EXERCISE 1
Using the piece on the Great Barrier Reef below, say whether each statement agrees with it. Answer yes or no, and quote the words that decide it. (a) The World Heritage Committee delegation will spend two weeks in Australia. (b) The Gladstone Ports Corporation was created in 2007-08. (c) The US is mentioned for taking water from the Florida Everglades.

PAGE
[start]

The World Heritage Committee (WHC) is about to send a delegation to Australia for eight days to look at the Great Barrier Reef.
In June last year, the WHC had expressed extreme concern over the federal government’s failure to notify it of Curtis Island liquefied natural gas project at Gladstone in the southern Great Barrier Reef World Heritage area. Scrolling through the issues before that committee, Australia has found itself in the company of African states at war and a large number of other countries that are failing to manage their World Heritage assets. If it is of any comfort, another rich nation, the US, gets a mention for stealing water from the Florida Everglades.
The federal government’s response has been a brief document, listing fisheries no-take zones that it created, and multiple references to its Environment Protection Biodiversity Act. This document uses the terms “best available science” and “scientific opinion” along with published research. It also uses “adaptive management’, another favourite of the advocates of coal seam gas, which the Curtis Island development has been created to process. This is another way of saying that will keep going until we stuff up and then have the confidence that there will be a solution by that time.
If this is the best the federal government is prepared to do, then all or part of the Great Barrier Reef may well be delisted.
The Queensland government has corporatised the management of its ports, creating in 2007-08 the Gladstone Ports Corporation, a quango that is extremely difficult to regulate. Before its creation, Gladstone has long been an industrial port and provided shipping access for tourism to the southern Great Barrier Reef, especially Heron and the Capricornia group of islands. With pressure from NGOs and government agencies, much of the industry was in the process of “cleaning up its act”, limiting and reducing its impact — until recently.

[end]

EXERCISE 2
Duplicate part of the listing below word for word. Begin at the listing line that has "Where should I" and stop at the end of the listing. Leave out the pictures.

LISTING
[start]

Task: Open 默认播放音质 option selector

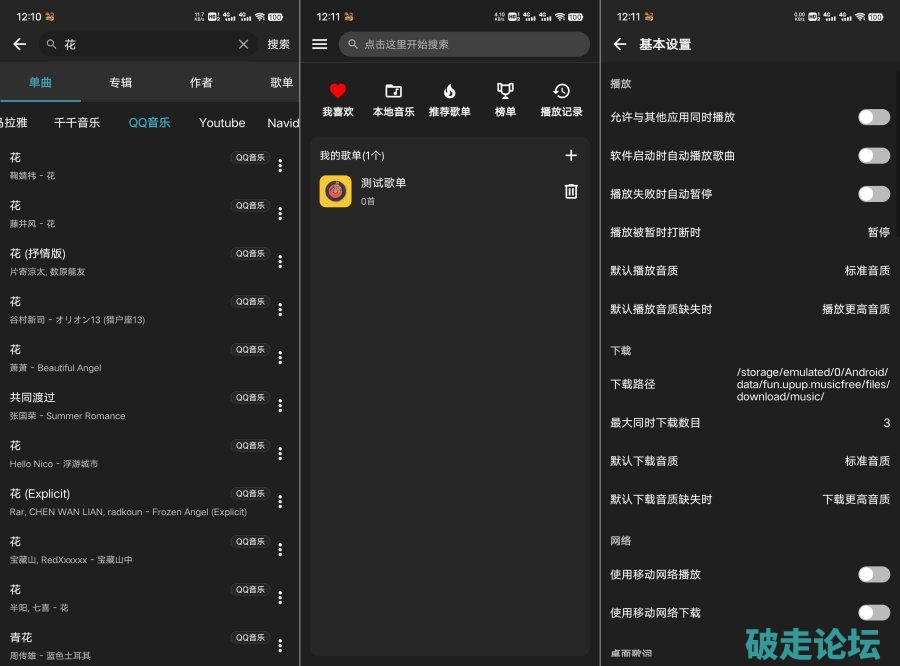Action: click(x=866, y=271)
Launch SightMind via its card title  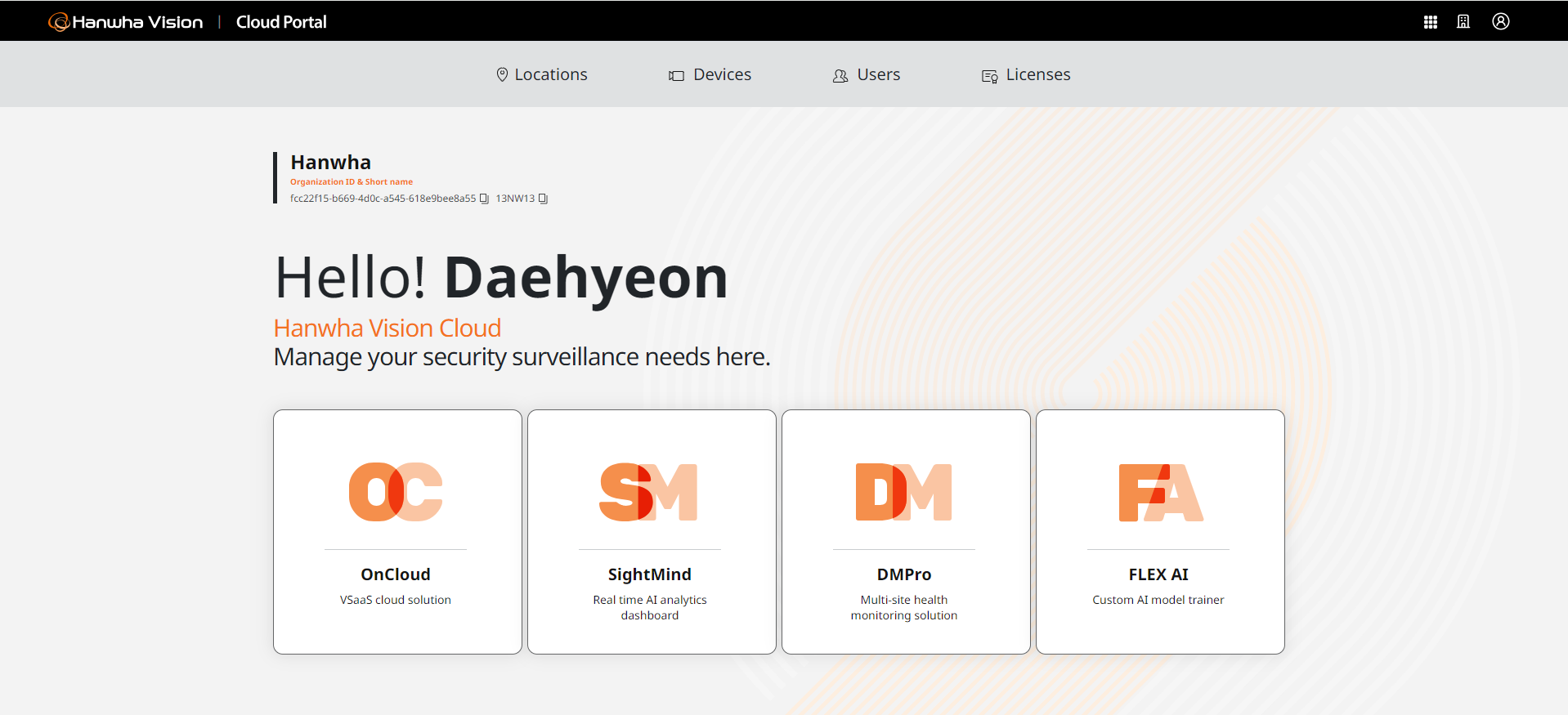649,574
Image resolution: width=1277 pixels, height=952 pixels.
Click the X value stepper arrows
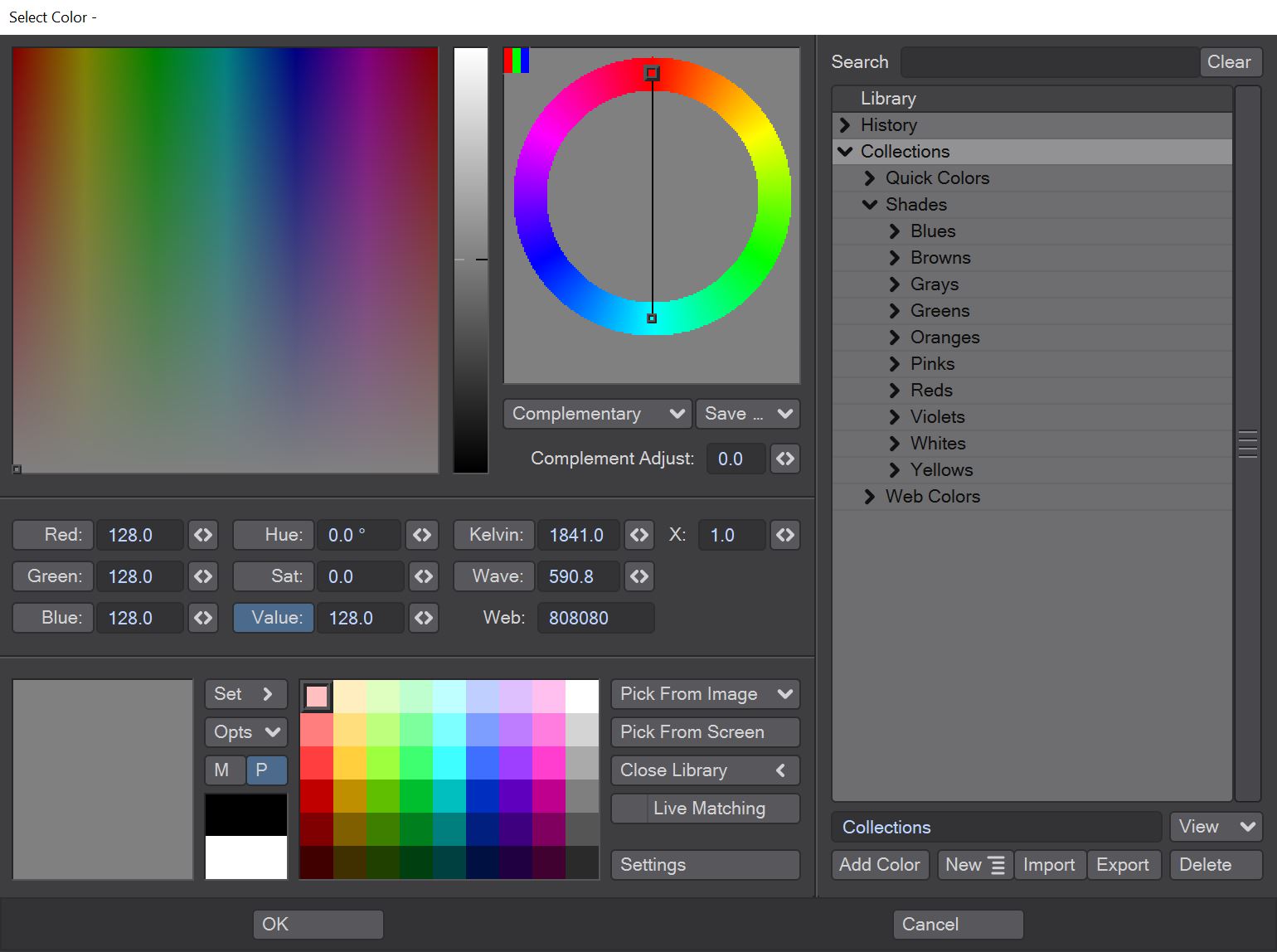click(x=784, y=535)
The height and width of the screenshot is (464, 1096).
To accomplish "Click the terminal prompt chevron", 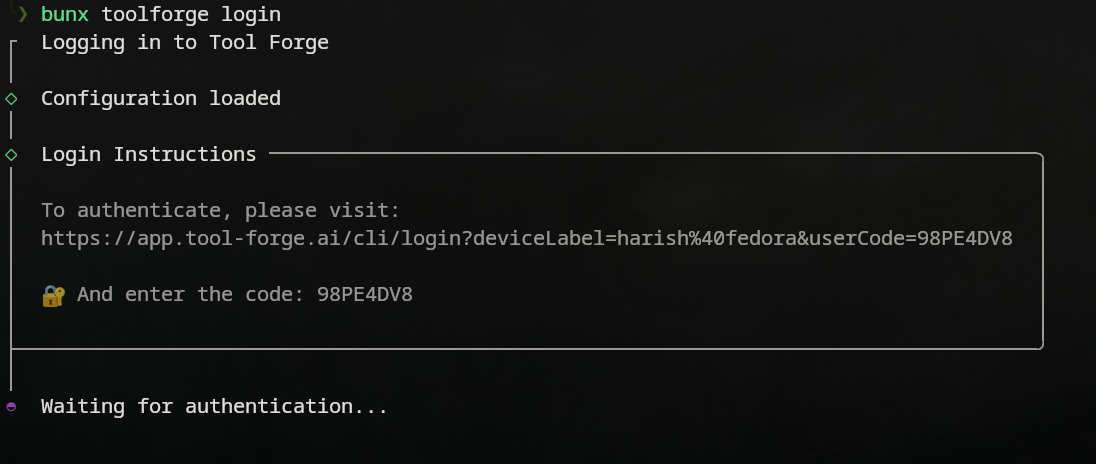I will coord(22,15).
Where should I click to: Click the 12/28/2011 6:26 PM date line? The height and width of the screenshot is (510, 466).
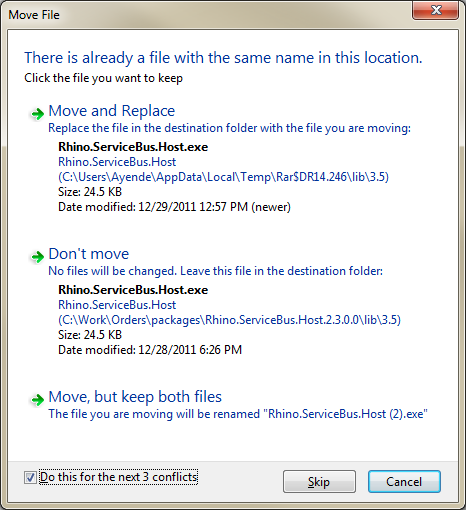pos(150,350)
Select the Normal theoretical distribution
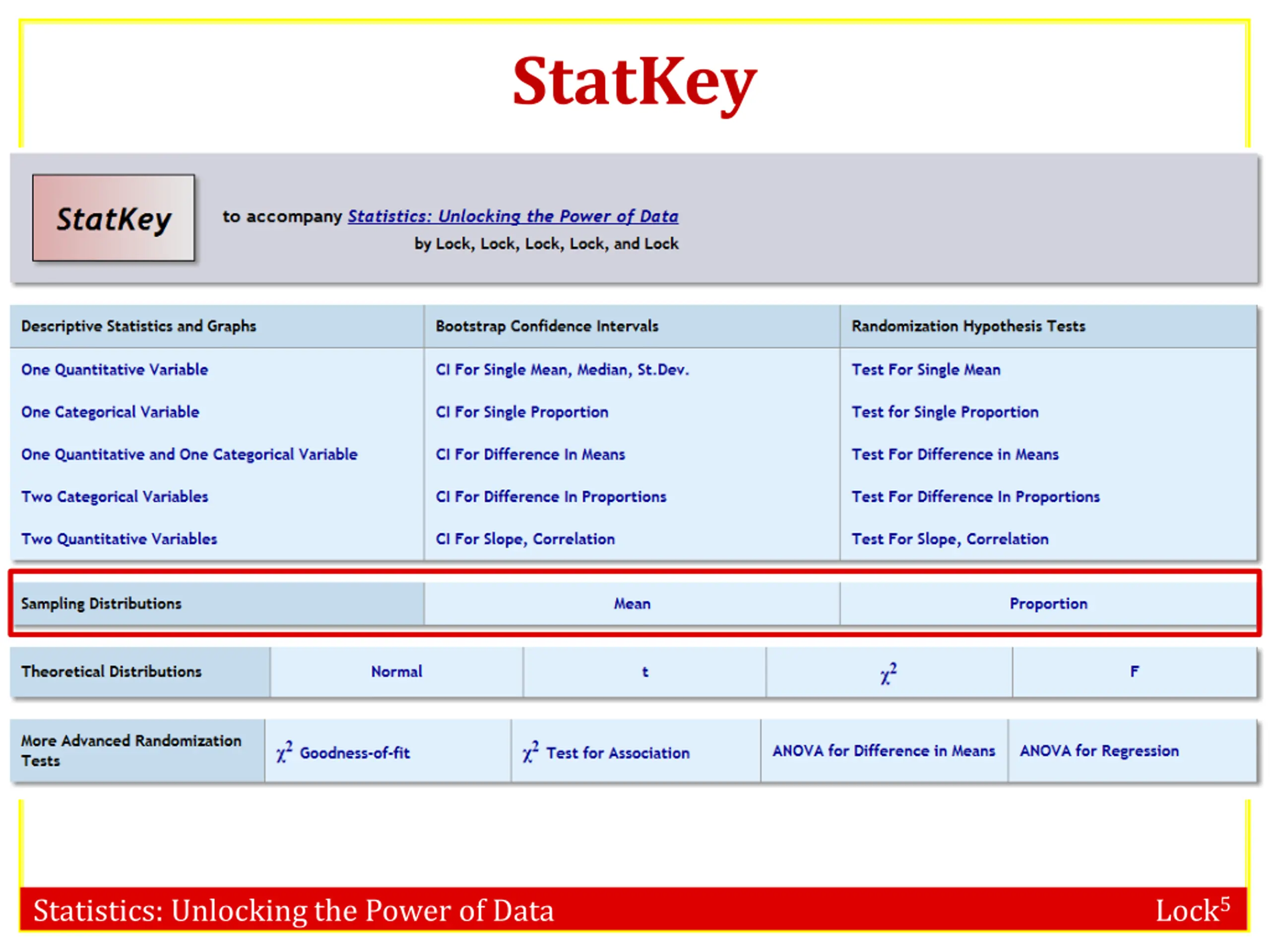Viewport: 1270px width, 952px height. point(396,671)
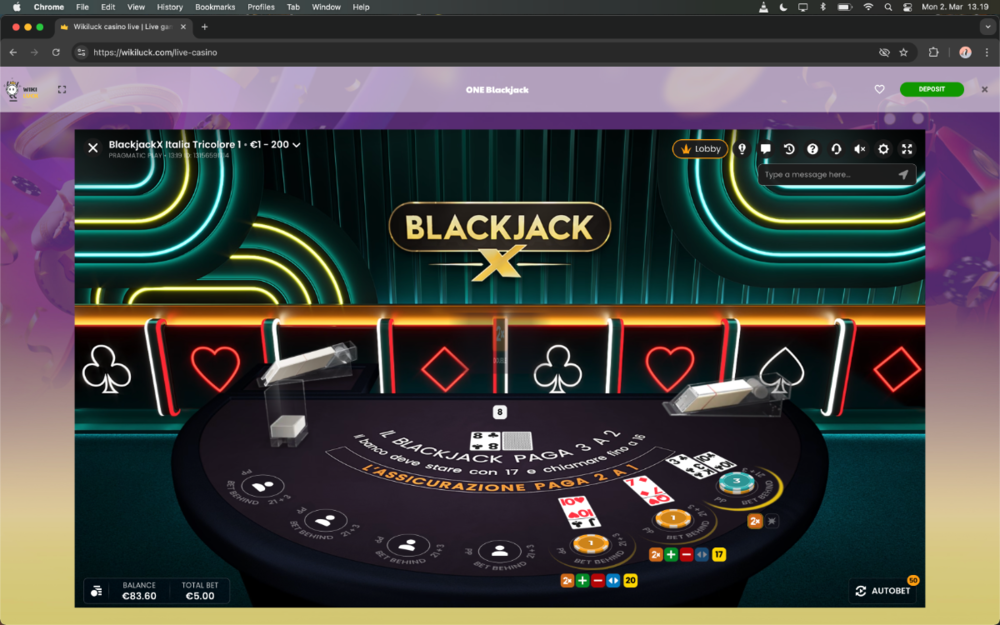The image size is (1000, 625).
Task: Open the Bookmarks menu in menu bar
Action: tap(215, 7)
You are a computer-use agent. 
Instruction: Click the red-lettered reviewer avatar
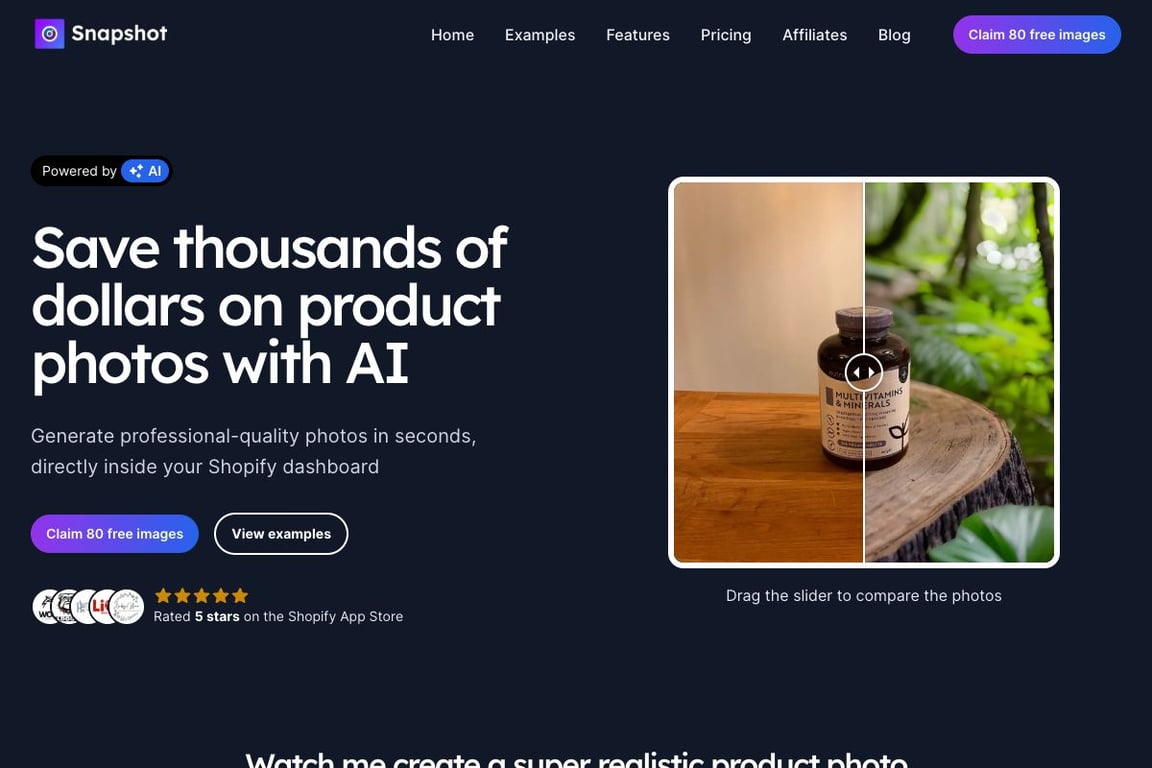pos(102,606)
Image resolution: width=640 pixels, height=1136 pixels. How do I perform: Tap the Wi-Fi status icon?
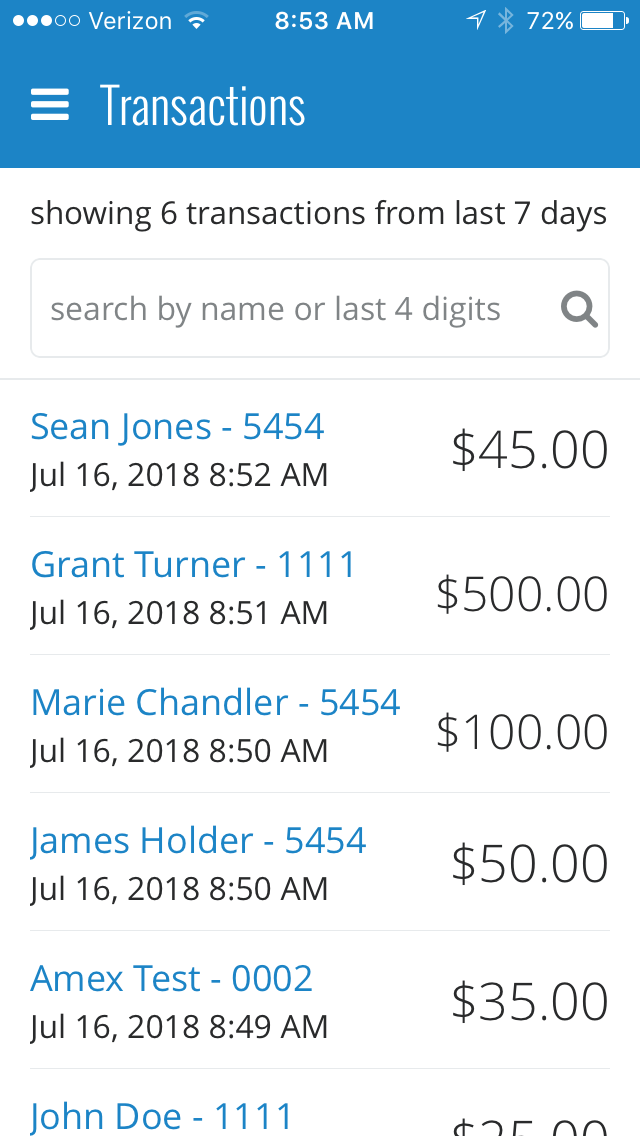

[end]

FINISHED ANSWER 1
(a) No: "for eight days"
(b) Yes: "creating in 2007-08 the Gladstone Ports Corporation"
(c) Yes: "the US, gets a mention for stealing water from the Florida Everglades"

FINISHED ANSWER 2
Where should I click to: Click the 12/28/2011 6:26 PM date line? The height and width of the screenshot is (510, 466).
pos(150,350)
Select the Normal theoretical distribution
Viewport: 1270px width, 952px height. point(396,671)
The image size is (1000, 625).
Task: Open the Bookmarks menu in menu bar
Action: tap(215, 7)
You are a computer-use agent. 
Instruction: Click the red-lettered reviewer avatar
pos(102,606)
Image resolution: width=640 pixels, height=1136 pixels. How do I perform: Tap the Wi-Fi status icon?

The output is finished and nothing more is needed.